Authentication
All requests to /api/v1/* require a Bearer token in the Authorization header. Tokens are issued by us manually and remain valid until they expire or are revoked.
Header format
http
GET /api/v1/competitions HTTP/1.1
Host: stats-api.ds2.app
Authorization: Bearer 14|PdsNjlFjl9MwSEuXhXs1xdgXRFwHQ4mQKgRjNsfH4b750a06
Accept: application/jsonRate limits
By default the rate limit is determined by your plan. Custom limits can be configured on request.

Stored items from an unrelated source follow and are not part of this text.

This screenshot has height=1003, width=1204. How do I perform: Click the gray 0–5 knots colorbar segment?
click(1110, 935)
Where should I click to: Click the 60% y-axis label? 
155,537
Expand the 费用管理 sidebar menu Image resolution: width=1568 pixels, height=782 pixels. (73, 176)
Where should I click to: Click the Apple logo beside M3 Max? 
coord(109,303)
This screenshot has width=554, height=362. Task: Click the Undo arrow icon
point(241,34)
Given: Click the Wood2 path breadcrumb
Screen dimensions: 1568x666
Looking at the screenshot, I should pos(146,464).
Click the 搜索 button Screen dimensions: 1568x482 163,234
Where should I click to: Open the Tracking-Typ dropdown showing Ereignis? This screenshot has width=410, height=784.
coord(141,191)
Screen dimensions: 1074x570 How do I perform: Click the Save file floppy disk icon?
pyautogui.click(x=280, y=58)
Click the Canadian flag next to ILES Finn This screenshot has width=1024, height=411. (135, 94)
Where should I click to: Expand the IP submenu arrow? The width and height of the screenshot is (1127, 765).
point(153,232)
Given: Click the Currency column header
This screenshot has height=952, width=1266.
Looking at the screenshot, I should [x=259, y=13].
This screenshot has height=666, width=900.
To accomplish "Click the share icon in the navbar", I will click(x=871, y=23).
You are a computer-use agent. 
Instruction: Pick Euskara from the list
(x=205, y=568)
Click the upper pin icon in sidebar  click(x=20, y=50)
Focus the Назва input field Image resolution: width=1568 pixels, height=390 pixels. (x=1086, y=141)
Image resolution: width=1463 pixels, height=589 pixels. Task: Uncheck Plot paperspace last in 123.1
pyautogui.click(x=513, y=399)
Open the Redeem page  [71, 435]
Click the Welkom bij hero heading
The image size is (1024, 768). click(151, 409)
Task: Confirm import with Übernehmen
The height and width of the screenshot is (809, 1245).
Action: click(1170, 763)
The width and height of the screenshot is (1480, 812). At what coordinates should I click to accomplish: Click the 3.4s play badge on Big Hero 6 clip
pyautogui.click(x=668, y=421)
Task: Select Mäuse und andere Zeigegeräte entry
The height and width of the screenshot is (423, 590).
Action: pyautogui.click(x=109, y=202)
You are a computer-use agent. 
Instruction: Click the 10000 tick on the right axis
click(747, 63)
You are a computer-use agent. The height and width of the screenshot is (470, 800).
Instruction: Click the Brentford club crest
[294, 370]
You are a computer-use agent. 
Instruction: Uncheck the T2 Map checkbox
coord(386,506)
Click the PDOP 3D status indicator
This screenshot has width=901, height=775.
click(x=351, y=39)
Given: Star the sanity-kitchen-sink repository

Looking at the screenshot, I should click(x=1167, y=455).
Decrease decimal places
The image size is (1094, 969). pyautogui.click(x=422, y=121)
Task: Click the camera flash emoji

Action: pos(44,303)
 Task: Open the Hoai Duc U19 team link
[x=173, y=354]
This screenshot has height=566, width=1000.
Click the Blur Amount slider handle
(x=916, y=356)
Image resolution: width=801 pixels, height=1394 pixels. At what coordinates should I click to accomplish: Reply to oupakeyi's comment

| Plan | Requests / min | WebSocket |
|---|---|---|
| Free | 60 | ✅ |
| Starter | 600 | ✅ |
| Pro | 3000 | ✅ |
| Enterprise | 10000 (or custom) | ✅ |
Every response includes these headers:
http
X-RateLimit-Limit: 3000
X-RateLimit-Remaining: 2847When you exceed the limit
The server returns 429 Too Many Requests:
http
HTTP/1.1 429 Too Many Requests
Retry-After: 42
Content-Type: application/json
{
"message": "Rate limit exceeded",
"limit_per_minute": 3000,
"retry_after_seconds": 42
}Pause for Retry-After seconds before retrying.
Errors
| Code | Meaning | Action |
|---|---|---|
401 | Missing or invalid token | Check the Authorization header |
402 | Account suspended / expired | Contact us |
403 | Competition not in your subscription | Upgrade your plan |
404 | Resource not found | Check the ID |
422 | Invalid parameter | See response body |
429 | Rate limit | Pause and retry |
Tokens and security
- Treat your token like a password — never commit it to git, JS bundles, or public code.
- Use it only server-side (never expose it to the frontend).
- For browser apps, create a proxy endpoint on your own server that injects the token.
- If you suspect a leak — tell us immediately; we revoke within minutes.
- You can have multiple tokens per account (e.g., staging and production separated).